In a decision rendered by letter dated December 26, 1986, and by declaratory judgment construing will entered April 10, 1987, the Court found that a valid and enforceable private educational testamentary trust has been created under Item IX of the will of Charles Maurice Anderson; that the term of said trust commenced on December 12, 1984, the date of the testator's death, and will continue thereafter for a period of twenty-five (25) years or twenty-one (21) years from and after the death of Howard W. Davis, whichever first occurs; that the trust will be unenforceable only to the extent that the term may exceed the lifetime of Howard W. Davis, plus twenty-one years; and, by reasons thereof, the term of the trust does not violate the Rule against Perpetuities and does not constitute an unlawful restraint on alienation.
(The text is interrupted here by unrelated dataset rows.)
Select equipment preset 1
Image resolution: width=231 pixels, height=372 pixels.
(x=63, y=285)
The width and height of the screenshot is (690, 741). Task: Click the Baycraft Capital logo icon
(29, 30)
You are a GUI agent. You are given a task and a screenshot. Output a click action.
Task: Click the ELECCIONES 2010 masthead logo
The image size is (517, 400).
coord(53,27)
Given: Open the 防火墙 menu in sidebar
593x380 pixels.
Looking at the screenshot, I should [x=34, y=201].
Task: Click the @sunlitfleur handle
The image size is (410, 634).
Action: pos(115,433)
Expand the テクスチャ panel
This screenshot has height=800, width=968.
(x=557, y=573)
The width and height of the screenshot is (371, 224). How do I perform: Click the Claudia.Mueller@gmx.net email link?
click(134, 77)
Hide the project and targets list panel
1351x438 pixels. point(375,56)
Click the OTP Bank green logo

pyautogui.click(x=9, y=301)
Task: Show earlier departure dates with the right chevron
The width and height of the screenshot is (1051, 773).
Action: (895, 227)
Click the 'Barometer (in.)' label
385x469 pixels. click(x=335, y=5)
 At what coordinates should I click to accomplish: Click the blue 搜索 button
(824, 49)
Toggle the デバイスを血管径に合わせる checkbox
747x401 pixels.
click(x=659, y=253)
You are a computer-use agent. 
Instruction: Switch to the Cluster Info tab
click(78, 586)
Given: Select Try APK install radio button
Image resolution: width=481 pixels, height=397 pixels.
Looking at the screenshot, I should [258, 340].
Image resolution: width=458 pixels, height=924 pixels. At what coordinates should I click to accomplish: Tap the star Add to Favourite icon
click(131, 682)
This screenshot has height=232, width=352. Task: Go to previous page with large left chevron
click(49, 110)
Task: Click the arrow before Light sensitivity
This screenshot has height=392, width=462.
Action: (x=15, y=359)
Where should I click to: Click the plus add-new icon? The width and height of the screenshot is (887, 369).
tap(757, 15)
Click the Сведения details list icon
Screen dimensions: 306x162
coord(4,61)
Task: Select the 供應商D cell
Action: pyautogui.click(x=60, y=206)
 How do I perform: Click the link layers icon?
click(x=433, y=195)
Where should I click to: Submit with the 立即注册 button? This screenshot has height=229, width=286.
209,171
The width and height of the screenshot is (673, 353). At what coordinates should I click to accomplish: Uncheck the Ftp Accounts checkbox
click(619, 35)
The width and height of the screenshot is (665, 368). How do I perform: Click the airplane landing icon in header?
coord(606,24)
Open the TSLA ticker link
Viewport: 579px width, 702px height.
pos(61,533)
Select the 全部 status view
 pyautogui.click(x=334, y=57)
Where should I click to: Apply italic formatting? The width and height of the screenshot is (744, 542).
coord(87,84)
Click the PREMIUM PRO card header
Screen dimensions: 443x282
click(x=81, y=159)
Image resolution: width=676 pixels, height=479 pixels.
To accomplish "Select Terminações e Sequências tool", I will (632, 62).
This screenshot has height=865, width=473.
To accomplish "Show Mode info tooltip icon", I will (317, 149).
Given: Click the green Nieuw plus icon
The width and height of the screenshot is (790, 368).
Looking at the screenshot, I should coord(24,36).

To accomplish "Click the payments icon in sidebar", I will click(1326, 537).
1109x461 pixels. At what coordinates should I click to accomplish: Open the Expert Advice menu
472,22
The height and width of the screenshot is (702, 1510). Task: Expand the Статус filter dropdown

The Court further declared that Howard W. Davis holds a non-possessory vested remainder interest in trust property, which is subject to complete defeasance in favor of the heirs of his body in the event he should die prior to termination of the trust term, and said vested remainder interest is transferable by conveyance or devise with right of possession and enjoyment to vest upon termination of the trust, subject to the executory interest of the heirs of the body of the said Howard W. Davis.

Under Paragraph V the Court held:

(1) That the descendants of F.A. Anderson, Sr., now living and hereafter born during the period of the trust, constitute a well defined class, and, by due diligence of the trustee, members of that class can be ascertained at all stages of trust administration.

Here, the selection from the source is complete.